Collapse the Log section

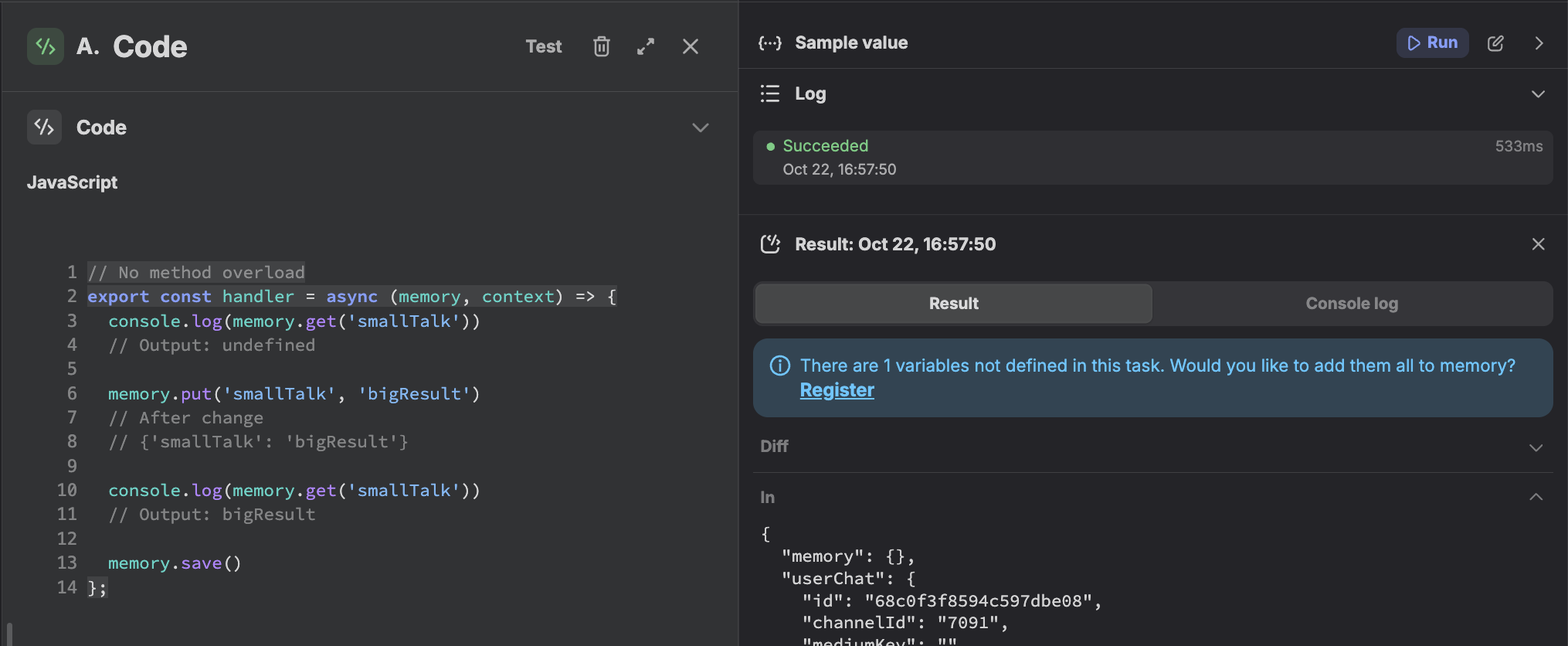[1538, 94]
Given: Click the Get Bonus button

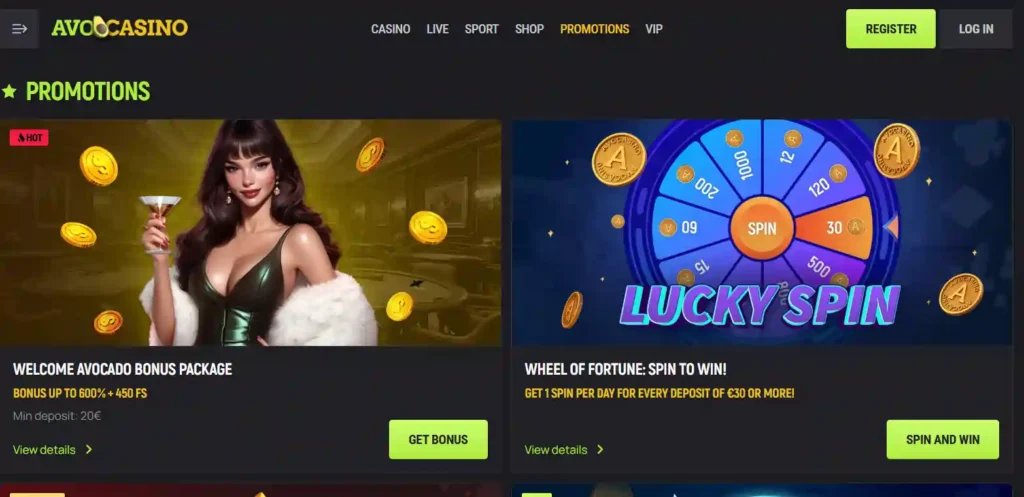Looking at the screenshot, I should pyautogui.click(x=438, y=440).
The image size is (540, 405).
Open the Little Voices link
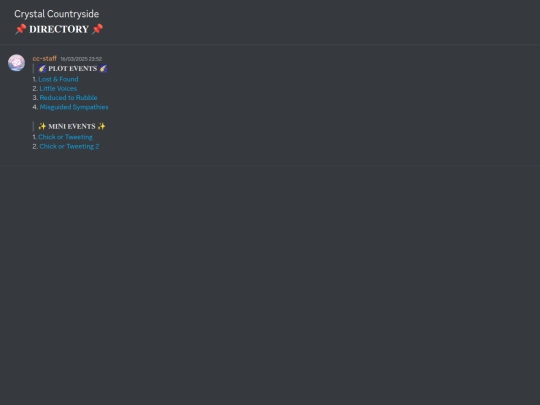[x=58, y=89]
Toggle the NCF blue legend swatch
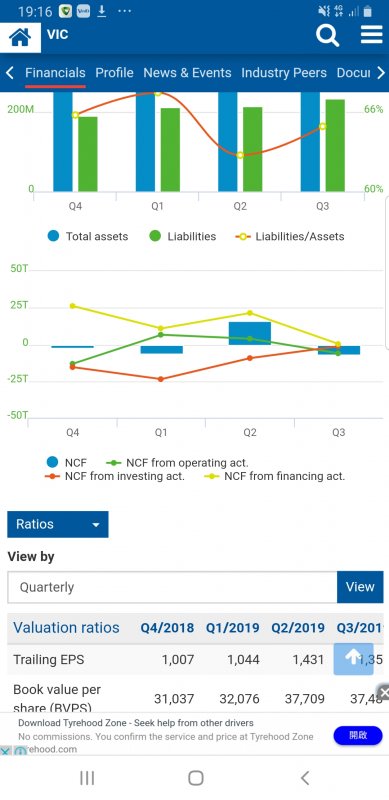The width and height of the screenshot is (389, 800). click(53, 463)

(What the task asks) Reproduce each line of the records above verbatim, omitting the pictures.

(Written solution)
Collapse the Log section

[1538, 94]
Given: Click the Get Bonus button

Looking at the screenshot, I should pyautogui.click(x=438, y=440).
The image size is (540, 405).
Open the Little Voices link
[x=58, y=89]
Toggle the NCF blue legend swatch
The width and height of the screenshot is (389, 800). click(53, 463)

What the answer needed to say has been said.